[Provided records — start]

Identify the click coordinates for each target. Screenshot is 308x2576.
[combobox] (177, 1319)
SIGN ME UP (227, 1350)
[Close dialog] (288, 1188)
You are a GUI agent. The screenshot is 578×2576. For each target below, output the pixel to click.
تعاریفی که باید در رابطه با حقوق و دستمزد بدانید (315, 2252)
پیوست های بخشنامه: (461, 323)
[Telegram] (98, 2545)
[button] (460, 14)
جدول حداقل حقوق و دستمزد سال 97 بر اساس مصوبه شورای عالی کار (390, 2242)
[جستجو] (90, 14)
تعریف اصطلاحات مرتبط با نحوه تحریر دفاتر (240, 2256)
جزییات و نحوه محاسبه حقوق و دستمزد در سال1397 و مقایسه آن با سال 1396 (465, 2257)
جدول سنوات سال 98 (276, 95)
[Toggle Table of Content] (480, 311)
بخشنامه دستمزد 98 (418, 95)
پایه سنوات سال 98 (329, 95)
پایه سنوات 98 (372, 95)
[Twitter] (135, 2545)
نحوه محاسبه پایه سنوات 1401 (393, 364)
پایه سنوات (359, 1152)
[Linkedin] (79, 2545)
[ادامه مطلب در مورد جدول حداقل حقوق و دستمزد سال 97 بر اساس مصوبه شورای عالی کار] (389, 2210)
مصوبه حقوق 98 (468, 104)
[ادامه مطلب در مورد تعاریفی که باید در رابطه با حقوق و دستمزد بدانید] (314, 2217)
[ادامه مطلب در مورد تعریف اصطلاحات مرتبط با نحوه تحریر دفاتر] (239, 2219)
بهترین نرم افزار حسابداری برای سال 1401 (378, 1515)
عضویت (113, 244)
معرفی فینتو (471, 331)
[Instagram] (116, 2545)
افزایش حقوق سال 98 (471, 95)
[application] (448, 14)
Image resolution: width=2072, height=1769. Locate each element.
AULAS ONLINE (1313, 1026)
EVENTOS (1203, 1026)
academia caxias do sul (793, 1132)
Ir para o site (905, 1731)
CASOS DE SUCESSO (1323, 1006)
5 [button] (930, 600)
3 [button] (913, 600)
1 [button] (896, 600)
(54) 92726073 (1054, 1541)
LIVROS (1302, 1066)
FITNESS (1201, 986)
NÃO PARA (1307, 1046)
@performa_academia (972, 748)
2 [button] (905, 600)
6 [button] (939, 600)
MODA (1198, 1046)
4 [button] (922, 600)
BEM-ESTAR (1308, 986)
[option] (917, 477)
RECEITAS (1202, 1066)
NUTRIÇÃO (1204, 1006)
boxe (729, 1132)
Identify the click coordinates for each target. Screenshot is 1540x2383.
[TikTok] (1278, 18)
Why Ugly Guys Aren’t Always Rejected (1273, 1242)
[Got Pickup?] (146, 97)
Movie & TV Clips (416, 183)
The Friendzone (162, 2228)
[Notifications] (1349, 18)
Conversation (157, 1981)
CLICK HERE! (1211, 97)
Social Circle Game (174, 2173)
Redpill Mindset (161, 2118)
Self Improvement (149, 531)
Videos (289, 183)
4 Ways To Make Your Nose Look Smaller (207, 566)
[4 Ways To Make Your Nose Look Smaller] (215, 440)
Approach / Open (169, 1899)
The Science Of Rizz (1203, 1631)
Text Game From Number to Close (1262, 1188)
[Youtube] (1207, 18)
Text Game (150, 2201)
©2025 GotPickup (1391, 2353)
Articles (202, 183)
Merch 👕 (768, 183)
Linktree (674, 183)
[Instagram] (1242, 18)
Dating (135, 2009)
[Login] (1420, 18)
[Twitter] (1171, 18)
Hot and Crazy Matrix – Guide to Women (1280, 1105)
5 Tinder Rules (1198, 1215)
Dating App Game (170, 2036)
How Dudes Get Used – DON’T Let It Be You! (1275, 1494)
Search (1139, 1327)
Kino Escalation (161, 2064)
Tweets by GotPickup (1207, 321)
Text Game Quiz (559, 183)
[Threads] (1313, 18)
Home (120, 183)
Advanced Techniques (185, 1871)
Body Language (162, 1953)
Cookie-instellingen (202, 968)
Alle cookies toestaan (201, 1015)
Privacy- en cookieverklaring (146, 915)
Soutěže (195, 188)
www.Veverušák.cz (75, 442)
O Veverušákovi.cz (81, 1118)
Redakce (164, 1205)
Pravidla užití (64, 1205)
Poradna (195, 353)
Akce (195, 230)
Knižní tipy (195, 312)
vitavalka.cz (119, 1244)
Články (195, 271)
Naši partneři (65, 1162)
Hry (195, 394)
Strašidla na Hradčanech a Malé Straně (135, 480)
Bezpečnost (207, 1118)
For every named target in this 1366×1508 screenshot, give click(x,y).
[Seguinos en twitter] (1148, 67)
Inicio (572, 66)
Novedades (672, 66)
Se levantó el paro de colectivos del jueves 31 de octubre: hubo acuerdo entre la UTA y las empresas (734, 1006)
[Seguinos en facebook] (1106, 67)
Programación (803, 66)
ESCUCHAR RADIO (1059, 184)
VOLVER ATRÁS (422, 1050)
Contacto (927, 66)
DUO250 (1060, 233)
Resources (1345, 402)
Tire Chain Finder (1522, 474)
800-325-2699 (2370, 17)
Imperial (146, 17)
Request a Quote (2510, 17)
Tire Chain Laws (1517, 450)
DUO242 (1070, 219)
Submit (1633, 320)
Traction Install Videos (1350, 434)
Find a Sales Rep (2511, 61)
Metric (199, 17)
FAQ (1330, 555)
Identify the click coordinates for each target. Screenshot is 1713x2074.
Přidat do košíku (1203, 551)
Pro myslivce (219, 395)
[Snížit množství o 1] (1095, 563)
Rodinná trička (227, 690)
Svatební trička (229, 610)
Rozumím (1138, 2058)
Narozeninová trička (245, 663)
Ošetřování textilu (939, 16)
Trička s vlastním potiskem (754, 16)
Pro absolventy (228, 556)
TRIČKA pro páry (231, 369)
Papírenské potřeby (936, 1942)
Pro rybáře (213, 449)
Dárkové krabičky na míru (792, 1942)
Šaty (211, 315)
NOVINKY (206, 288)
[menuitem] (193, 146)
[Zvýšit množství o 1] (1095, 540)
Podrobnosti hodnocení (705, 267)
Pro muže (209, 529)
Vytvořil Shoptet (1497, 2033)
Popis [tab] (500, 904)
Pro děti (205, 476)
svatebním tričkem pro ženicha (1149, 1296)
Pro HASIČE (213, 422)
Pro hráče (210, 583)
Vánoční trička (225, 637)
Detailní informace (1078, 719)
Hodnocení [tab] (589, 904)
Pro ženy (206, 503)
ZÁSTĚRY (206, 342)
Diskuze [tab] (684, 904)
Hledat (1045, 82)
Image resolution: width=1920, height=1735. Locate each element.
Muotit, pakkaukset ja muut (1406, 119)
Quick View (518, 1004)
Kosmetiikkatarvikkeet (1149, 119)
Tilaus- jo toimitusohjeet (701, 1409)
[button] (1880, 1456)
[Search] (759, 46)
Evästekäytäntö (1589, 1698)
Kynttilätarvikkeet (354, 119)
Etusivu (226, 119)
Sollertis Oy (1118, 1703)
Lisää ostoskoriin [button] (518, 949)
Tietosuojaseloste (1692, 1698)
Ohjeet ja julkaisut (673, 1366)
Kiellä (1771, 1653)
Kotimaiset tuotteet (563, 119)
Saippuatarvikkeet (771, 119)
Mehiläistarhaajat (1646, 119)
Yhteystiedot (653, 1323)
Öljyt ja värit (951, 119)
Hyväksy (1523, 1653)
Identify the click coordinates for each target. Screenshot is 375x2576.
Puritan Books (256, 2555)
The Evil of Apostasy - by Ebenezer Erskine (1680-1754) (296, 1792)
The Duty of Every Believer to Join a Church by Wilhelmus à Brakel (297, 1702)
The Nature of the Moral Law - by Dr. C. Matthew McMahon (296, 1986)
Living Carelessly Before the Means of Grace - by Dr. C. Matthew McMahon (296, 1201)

[Provided records — finish]

State, as a bare number, how many lines of the records above include "باید".

2